Arte rupestre animali estinti

L'art rupestre africain pourrait montrer un animal disparu qui vivait des millions d'années avant l'homme

De nouvelles études suggèrent que l'art rupestre du peuple San a été inspiré par des fossiles de dicynodontes, démontrant à quel point les peuples autochtones d'Afrique du Sud avaient une connaissance surprenante de la préhistoire locale.

Dans le Bassin du Karoodans Afrique du Sudun animal énigmatique aux défenses recourbées a été peint sur une paroi rocheuse. Bien que les archéologues se demandent depuis longtemps si l'image représentait une créature mythique, de nouvelles recherches suggèrent que le sujet a été inspiré par un dicynodonteun animal préhistorique éteint qui vivait bien avant l'arrivée des humains. Si cette hypothèse se confirmait, cela signifierait que les peuples autochtones d’Afrique du Sud connaissaient les animaux préhistoriques bien avant qu’ils ne soient décrits scientifiquement.

L'œuvre a été créée par le peuple San entre 1821 et 1835 et représente une créature allongée avec des défenses pointées vers le bas. L’image, connue sous le nom de « panneau du Serpent cornu », ne ressemble à aucun animal moderne de la région. À première vue, il pourrait ressembler à un morse, mais ces mammifères marins vivent au pôle Nord, loin de l'Afrique australe. Certains pourront suggérer qu’il s’agit d’un être issu du « monde spirituel » de la culture San, cependant on sait que les représentations spirituelles sont presque toujours basées sur des éléments réels.
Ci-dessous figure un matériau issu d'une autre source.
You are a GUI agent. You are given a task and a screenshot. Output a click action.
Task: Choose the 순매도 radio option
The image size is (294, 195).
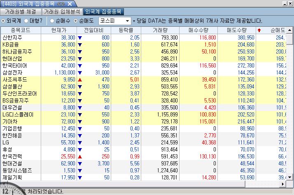click(x=75, y=21)
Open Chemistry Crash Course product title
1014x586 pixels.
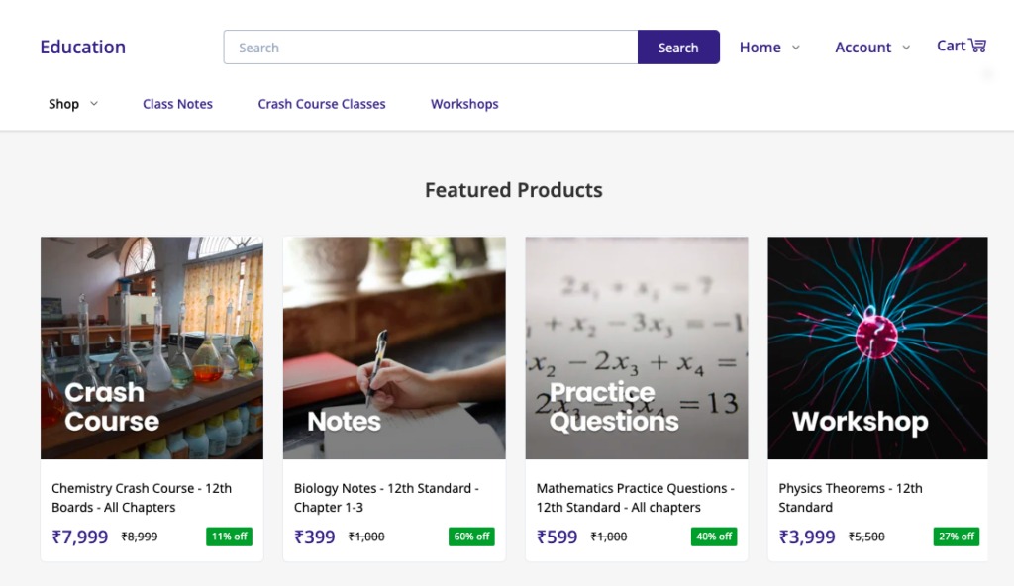pos(142,498)
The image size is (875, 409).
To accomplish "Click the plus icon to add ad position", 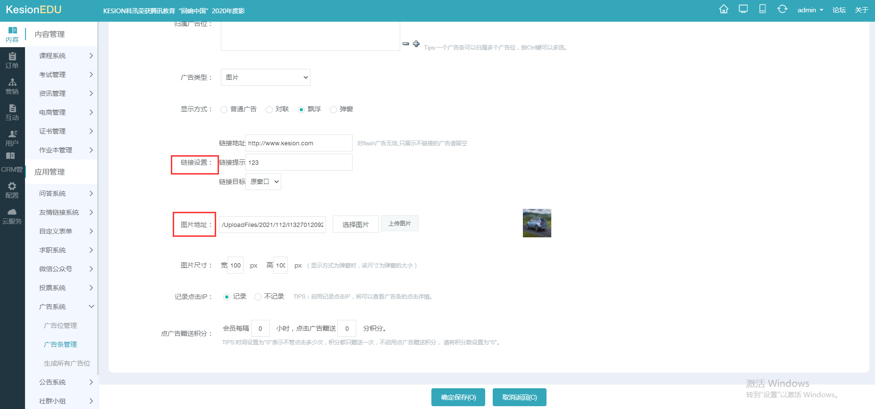I will pos(416,44).
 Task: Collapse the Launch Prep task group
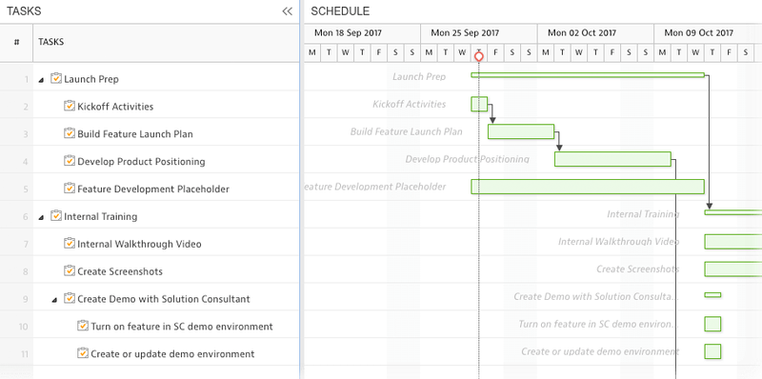click(x=41, y=80)
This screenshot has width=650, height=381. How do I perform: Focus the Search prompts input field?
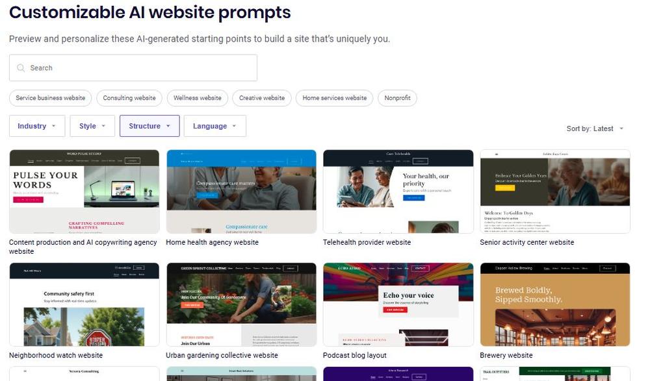tap(133, 68)
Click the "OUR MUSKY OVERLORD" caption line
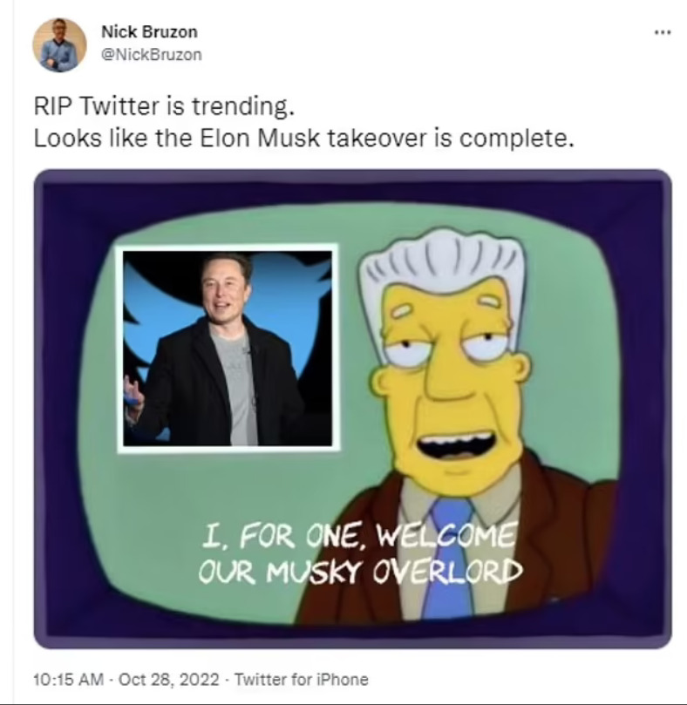Screen dimensions: 687x705 (360, 572)
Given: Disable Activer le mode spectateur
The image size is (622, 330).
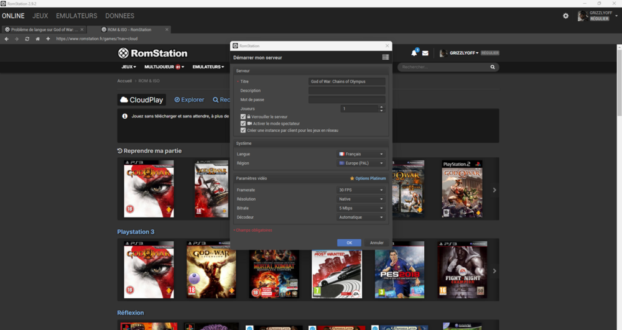Looking at the screenshot, I should click(x=243, y=124).
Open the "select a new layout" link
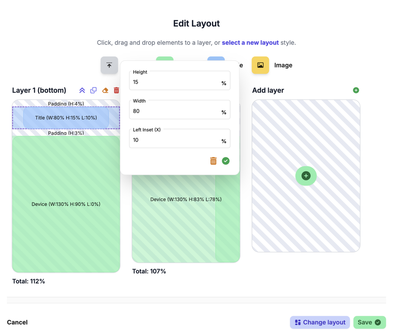 [250, 43]
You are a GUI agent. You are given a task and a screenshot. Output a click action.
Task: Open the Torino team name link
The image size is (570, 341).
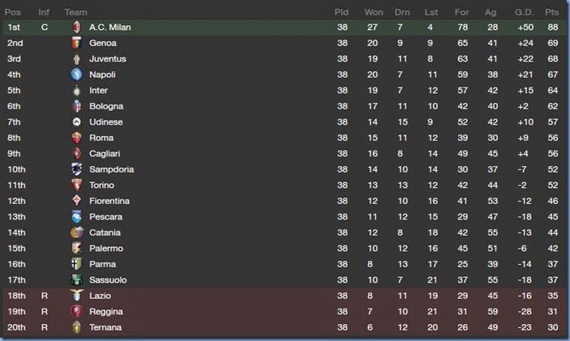[104, 185]
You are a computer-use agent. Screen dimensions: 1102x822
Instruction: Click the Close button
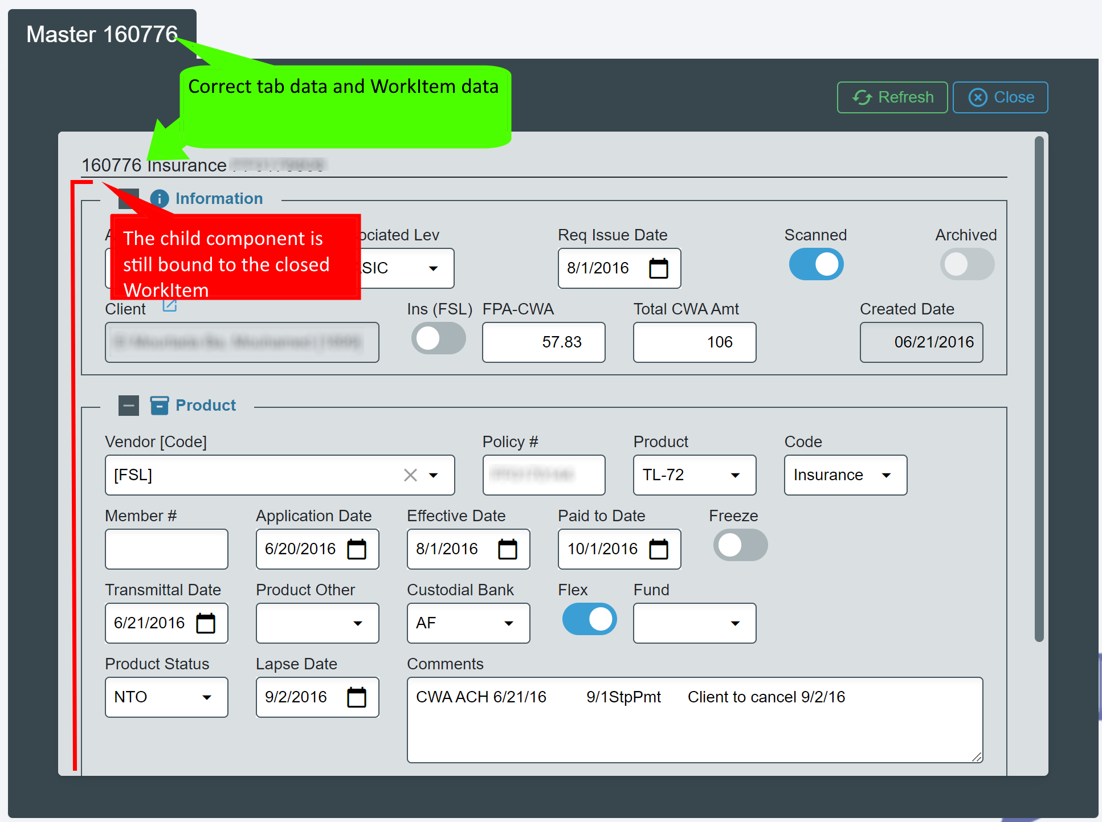[x=1001, y=97]

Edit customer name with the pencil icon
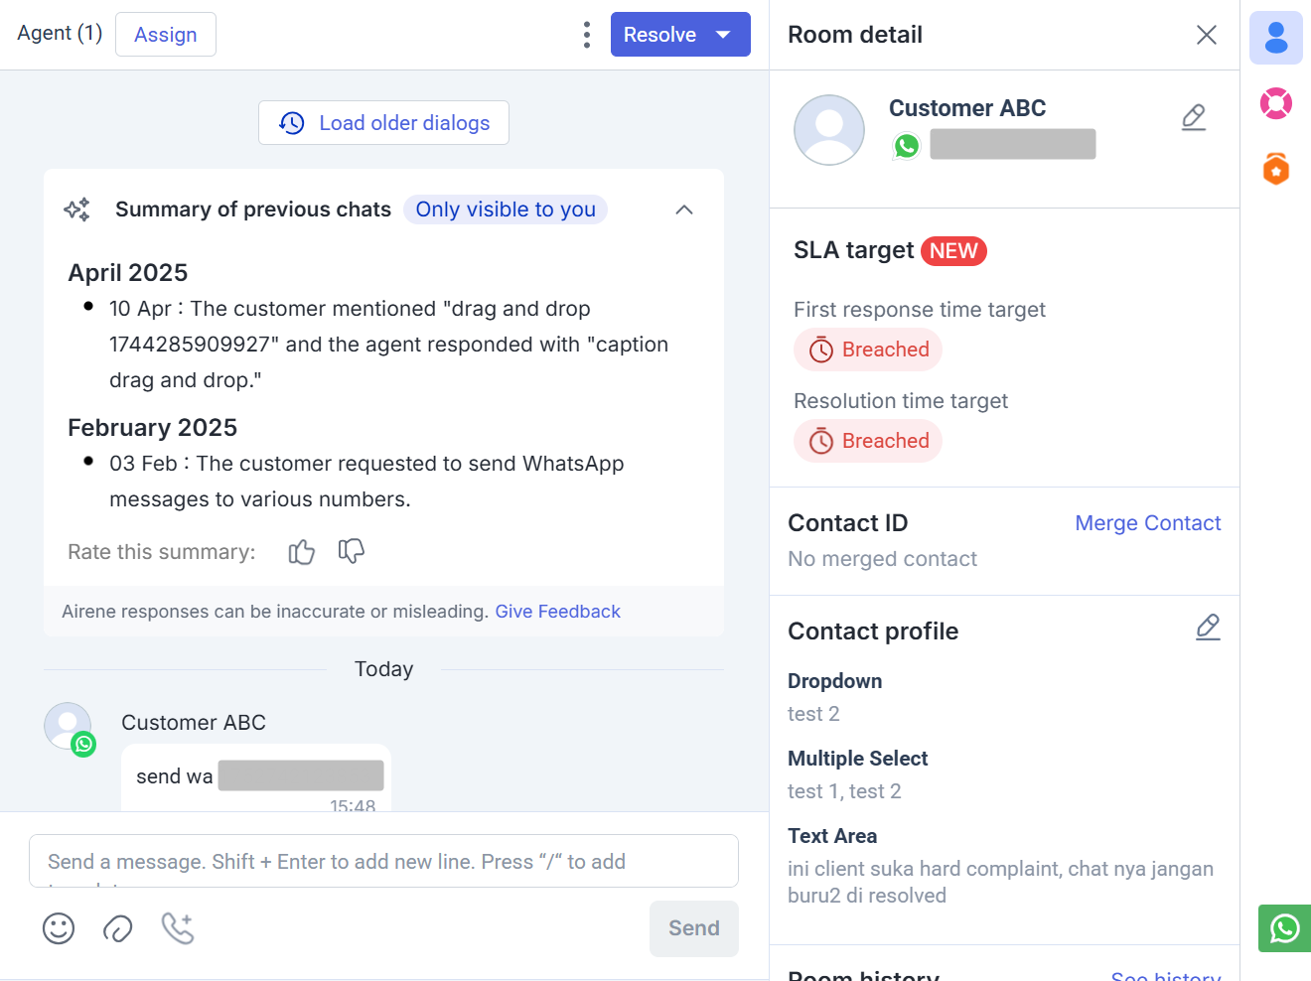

Selon une étude menée par Julien Benoît de laInstitut d'études évolutionnistes À l'Université du Witwatersrand, la figure aux défenses est probablement inspirée des fossiles de dicynodont, un herbivore robuste aux défenses pointées vers le bas qui habitait la région il y a environ 200 millions d'années. Ce ne serait pas la première fois que les cultures autochtones reconnaissaient l’existence de fossiles bien avant la science occidentale.

Le lien entre le peuple San et les fossiles préhistoriques

Il existe des preuves solides que les San étaient capables d'identifier des fossiles préhistoriques et de les transporter sur de longues distances. Il ne serait pas surprenant que la découverte d’un fossile ait éveillé leur imagination et influencé l’art rupestre. En effet, on suppose que les animaux disparus étaient souvent incorporés dans la culture et les histoires du peuple San.

L'étude souligne également que les San avaient des mythes sur les grands animaux disparus qui parcouraient la région. Un conte de 1905 décrit comment les ancêtres San rencontrèrent « des monstres gigantesques, plus gros que les éléphants ou les hippopotames ». Cela suggère une prise de conscience d’animaux disparus depuis longtemps et d’une époque antérieure à la leur.

Le lien avec les cérémonies de la pluie

Benoit explique également que l'animal à défenses s'inscrit dans le concept mythologique de « l'animal-pluie ». Selon la tradition San, lors des cérémonies de la pluie, les chamans entraient en transe pour capturer ces animaux de la pluie et ramener la pluie dans le monde des vivants. Le dicynodont, étant éteint et appartenant donc au monde des morts, pourrait être vu comme une créature particulièrement puissante, capable de relier les deux mondes.

La datation du panneau « Serpent à cornes », qui remonte à 1835, est antérieure de quelques années à la découverte scientifique du dicynodont, qui n'a eu lieu que dans les années 1840. Cela renforce l’idée selon laquelle les San connaissaient ces fossiles bien avant les scientifiques occidentaux.

Le travail de Benoit s'inspire également des études de l'historienne Adrienne Mayor, qui a démontré combien de cultures ont exploré le monde des fossiles avant les scientifiques occidentaux. Les populations autochtones comme les Amérindiens reconnaissaient les fossiles et leur attribuaient diverses significations, démontrant parfois qu'elles étaient conscientes de leur appartenance à des espèces disparues. En Afrique du Sud, les San transportaient des fossiles sur des distances considérables, comme en témoigne l'abri sous roche de Bolahla, où des restes de dinosaures ont été trouvés, peut-être le premier fossile de dinosaure jamais découvert.

Cette étude est un autre exemple de la façon dont les connaissances des cultures autochtones ont souvent été sous-estimées, malgré leur perspicacité dans la compréhension des phénomènes naturels et préhistoriques.